En vez de alambres en las cercas, Miguel ahora veía murallas. Supo que entraron al pueblo cuando las casas aparecieron todas pegadas; eran de ventanas pequeñas, marcos gruesos y maderas viejas. Vio la acera quebrada, las paredes descascaradas, y uno o dos autos por las calles, y creyó estar en una población abandonada. El bus dobló en una esquina y llegó a una pequeña plaza de árboles altos. No transitaban más de diez personas.
-Una plaza de pobla -dijo, en voz alta.
-No, hijo. Este es el centro.
No pudo creerlo. En la ciudad, la plaza central siempre estaba repleta de gente caminando o amontonados viendo algún espectáculo de calle. Cuando Miguel cruzaba, evadía personas como si fueran obstáculos de un videojuego. Levantó la mirada y no vio los gigantescos edificios sino el cielo abierto, y a lo lejos, las cumbres de cerros llenos de árboles eucalipto. Sacó unas fotos.
El bus bordeó otra calle y entró al estacionamiento de una casa. Se detuvo. Se levantaron y bajaron. El auxiliar les pasó sus bolsos.
-Caballero, ¿en cuánto llega el transporte rural?
-En media hora.
El bus se fue y ellos, ahí solos, entraron en la casa. No había nadie. Dos largas bancas estaban juntas a las paredes amarillentas y a su lado se hallaba una vitrina pequeña. Miguel supuso que era la boletería, y sacó un par de fotos. Gruesas telarañas adornaban el techo, y los pisos y paredes impregnados de polvo acusaban el poco aseo. Se sentaron.
-Miguel, ¿comamos?
Su madre sacó del bolso un recipiente plástico con croquetas de falafel. A Miguel le encantaban. Solía llevar comidas veganas a la escuela. Su primer año allí, cuando era solo un niño pequeño, sus compañeros le preguntaron por qué no comía en el casino como todos. Él les contó que no consumía carne pues con su madre creían que así ayudaban a que se mataran menos animales en el mundo. Uno de los niños se rió y comenzó a molestarlo diciéndole que solo los hombres de verdad comen carne; si él no comía, es porque era una niñita. Miguel no esperó dos segundos para reventarle la cara a puñetazos. Esa vez lo llevaron castigado a Inspectoría y lo tuvieron ahí hasta que su madre lo recogió. La profesora le contó cuál fue el problema y su madre le dijo que tomaría las medidas necesarias.

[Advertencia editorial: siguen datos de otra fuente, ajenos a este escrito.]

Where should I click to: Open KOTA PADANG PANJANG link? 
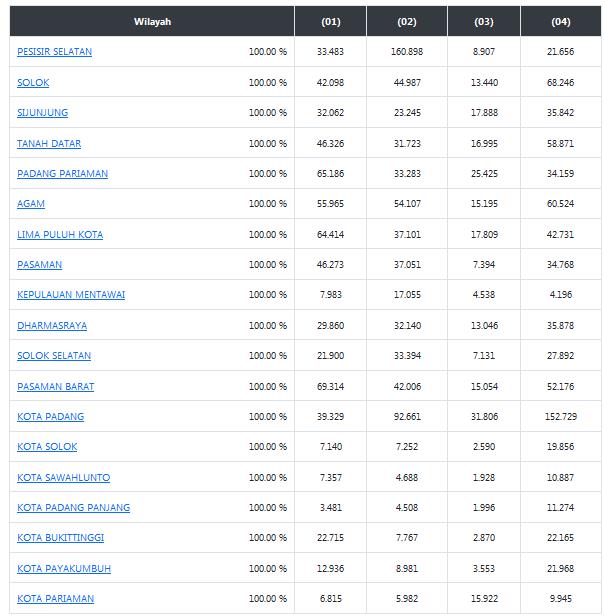click(73, 508)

Al salir de la escuela, ella le dio un beso en la frente.
Mientras almorzaban, Miguel advirtió que no había estado en tal silencio antes. Oía solo uno o dos autos pasar por afuera. Lo demás era el sonido al comer o alguna madera crujir. En la ciudad siempre había ruido. Si no se trataba de los autos corriendo o grupos de gente en boche, algún vecino se ponía a taladrar o martillar.
Después de un rato estacionó afuera una micro pequeña de paredes oxidadas y pintura descascarada. Miguel no había visto jamás un cacharro tan viejo. No se comparaba ni siquiera con la peor micro de la ciudad. Le sacó una foto al frente y al costado, y luego subió con su madre. Dejaron los bolsos en los asientos delanteros y ellos se ubicaron atrás. En cinco minutos el bus partió. El motor sonaba con mucho estrépito y todo el cacharro temblaba. Miguel pensó que se desarmaría en cualquier momento. Salieron del pueblo a la carretera otra vez.

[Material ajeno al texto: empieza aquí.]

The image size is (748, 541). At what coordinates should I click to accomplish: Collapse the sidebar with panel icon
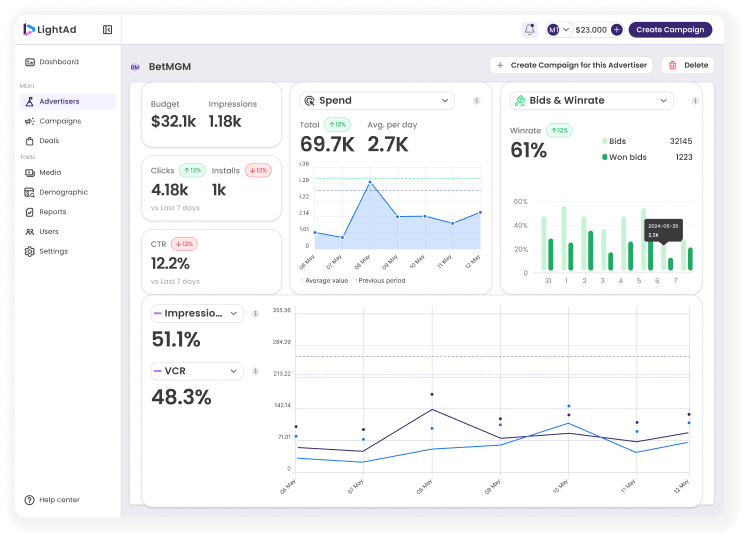click(x=107, y=30)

De pronto, el bus se detuvo.
-¿Y eso? -preguntó Miguel.
El conductor se levantó del asiento y salió corriendo por la puerta. Su madre se paró, volteó la cabeza y ahogó un grito.
-¡Miguel! -dijo, apuntando por la ventana.
El chico vio afuera un grupo de encapuchados de negro y rojo montados a caballo. Llevaban banderas de colores en palos al hombro. Dieron vueltas alrededor del bus como atrapándolo en un círculo. Uno de ellos bajó de un salto y entró. Miguel sintió que podía ser una amenaza, se levantó y se irguió frente a él.
-¡Qué quieres!
-¡Chumuwlayayiñ rume tripapaimun!
No supo responder. No había escuchado antes un lenguaje así. No se parecía en nada al inglés. Miguel dio un paso adelante pero sintió la mano de su madre entre sus dedos.
-Hijo -le dijo ella, con un aire entre comprensivo y misterioso-, será mejor que bajemos.
Ambos caminaron a la puerta, y al pasar al lado, Miguel cruzó la mirada con el encapuchado. Sus ojos estaban arrugados como quien tiene rabia pero no buscaba pelear contra él.
Están enojados, pensó Miguel, y no es con nosotros.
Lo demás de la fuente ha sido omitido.